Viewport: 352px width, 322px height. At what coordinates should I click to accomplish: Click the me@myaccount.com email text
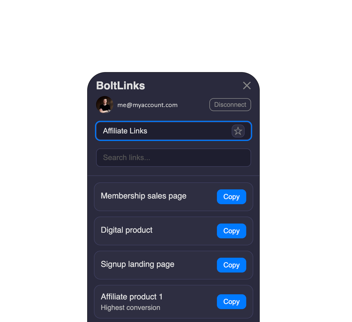coord(147,105)
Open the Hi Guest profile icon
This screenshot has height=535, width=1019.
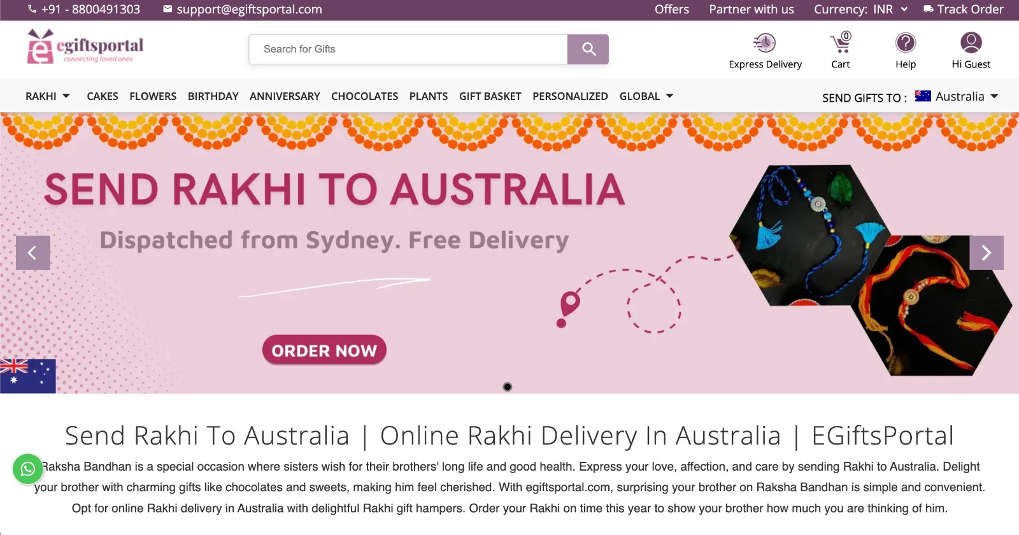971,43
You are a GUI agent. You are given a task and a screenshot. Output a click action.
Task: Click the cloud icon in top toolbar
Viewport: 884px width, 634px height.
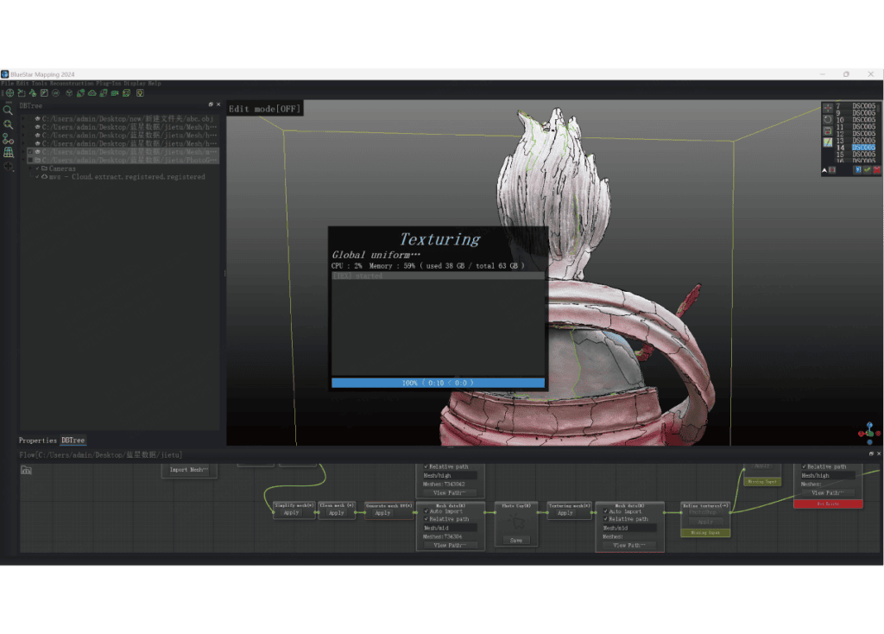click(x=92, y=93)
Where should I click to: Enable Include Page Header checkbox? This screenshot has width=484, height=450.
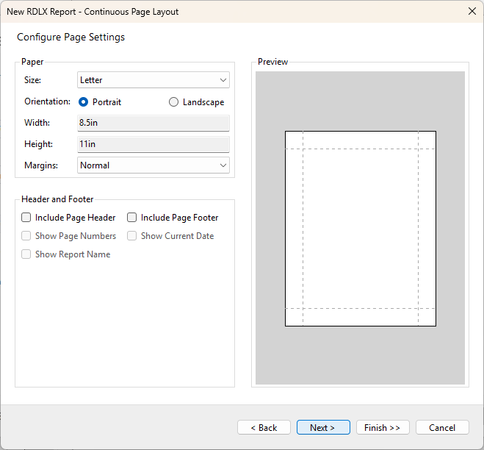[26, 218]

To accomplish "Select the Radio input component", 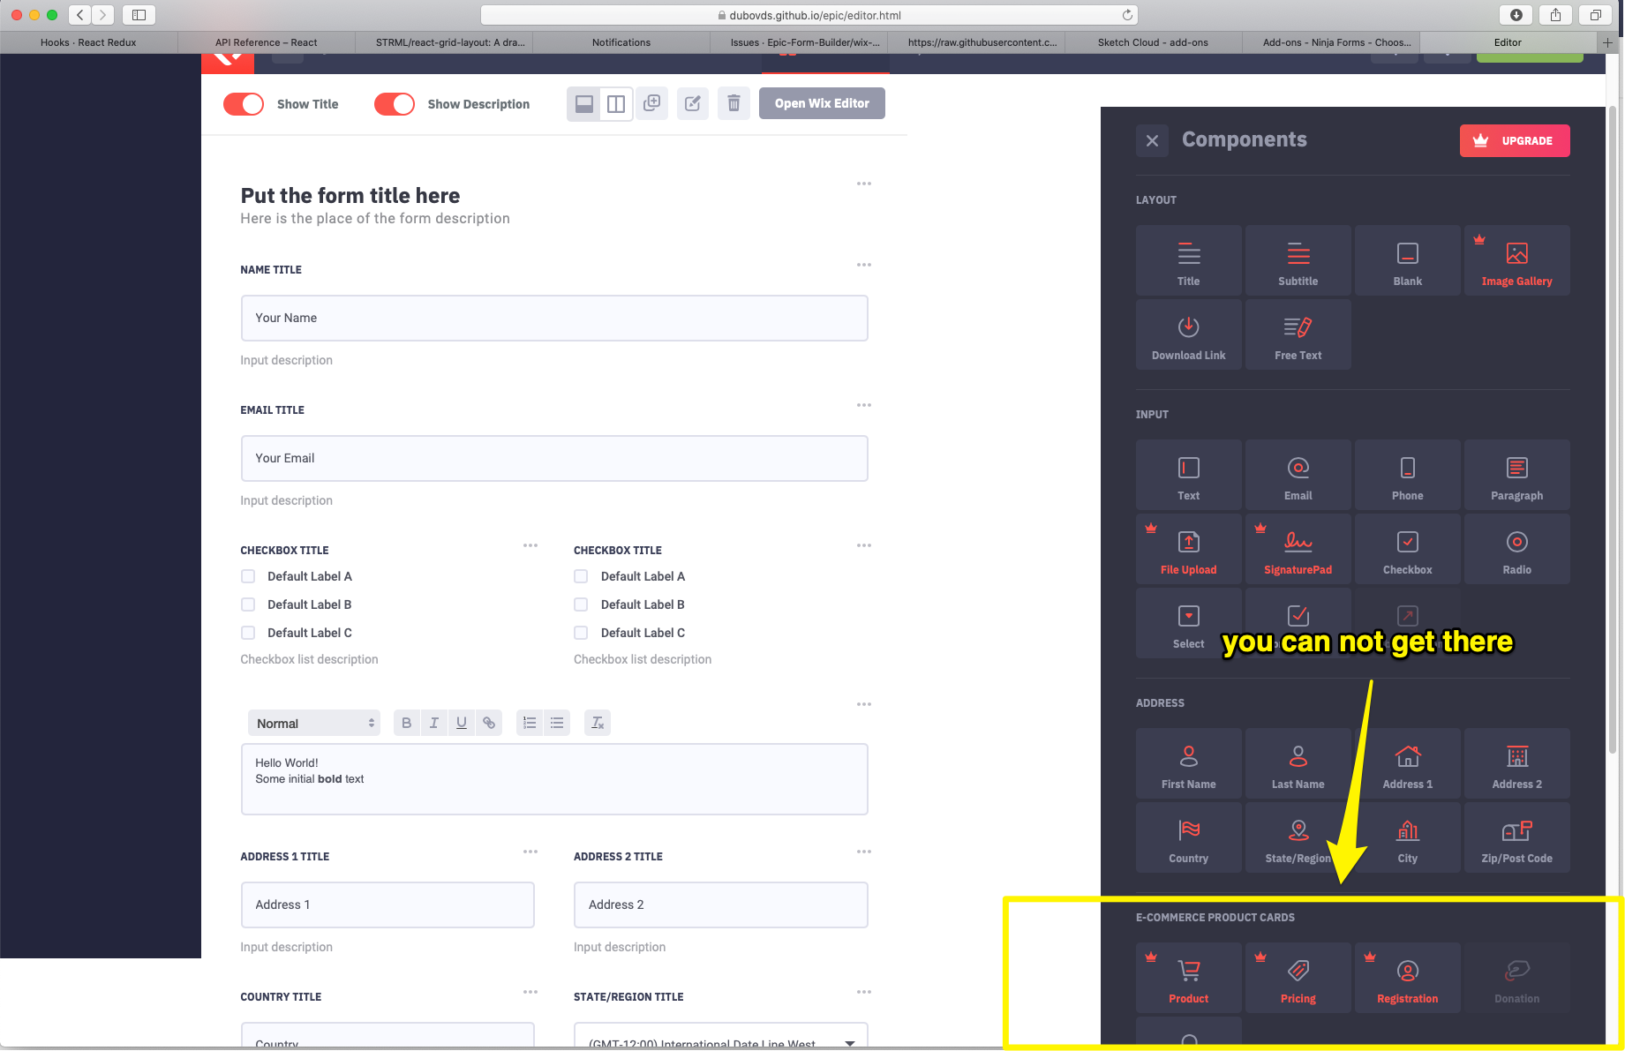I will pyautogui.click(x=1516, y=547).
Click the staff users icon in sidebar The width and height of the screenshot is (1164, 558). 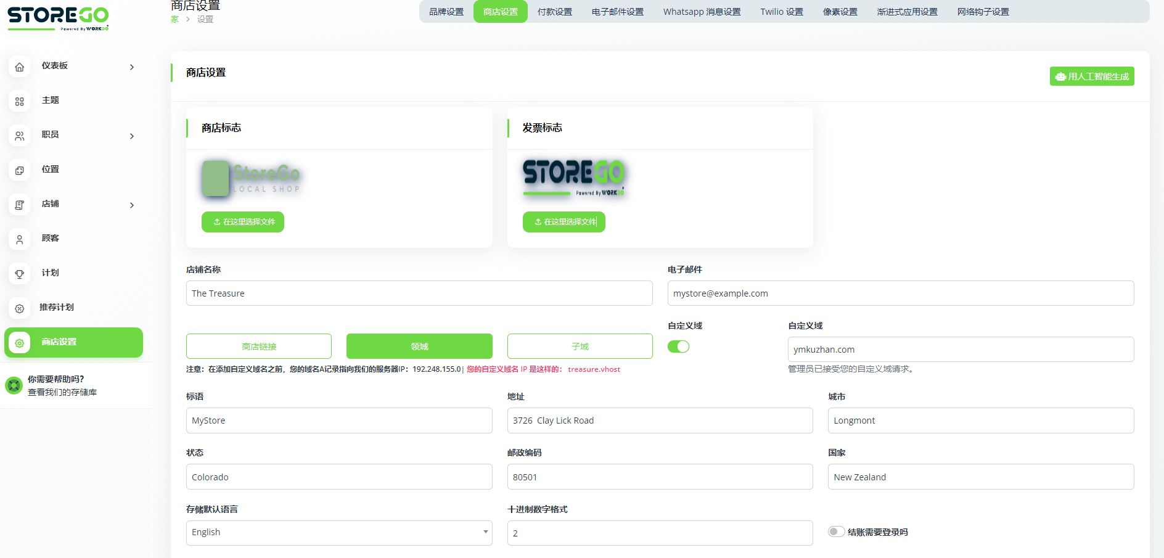click(x=20, y=136)
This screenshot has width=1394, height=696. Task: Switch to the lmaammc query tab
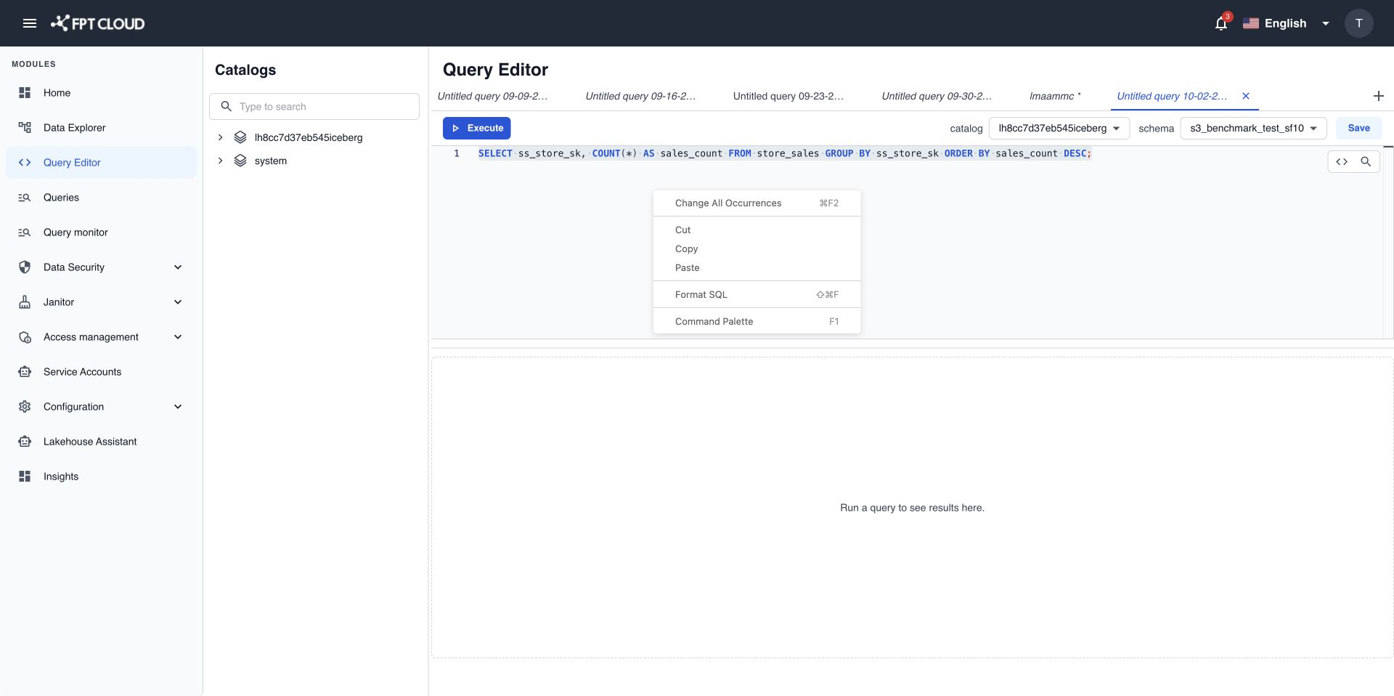(1055, 96)
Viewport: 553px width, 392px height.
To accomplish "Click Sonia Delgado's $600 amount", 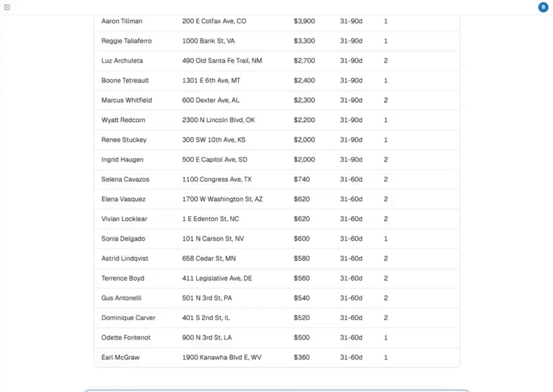I will (x=302, y=238).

——

Filtra el material de arriba: ¿qué líneas contienen la palabra "This", distinguiendo mayúsculas de minúsculas? Cópialas enteras.

This screenshot has height=535, width=1019.
Where should I click to: Enable Include Page Header checkbox? This screenshot has width=484, height=450.
This screenshot has width=1394, height=696. Task: Switch to the lmaammc query tab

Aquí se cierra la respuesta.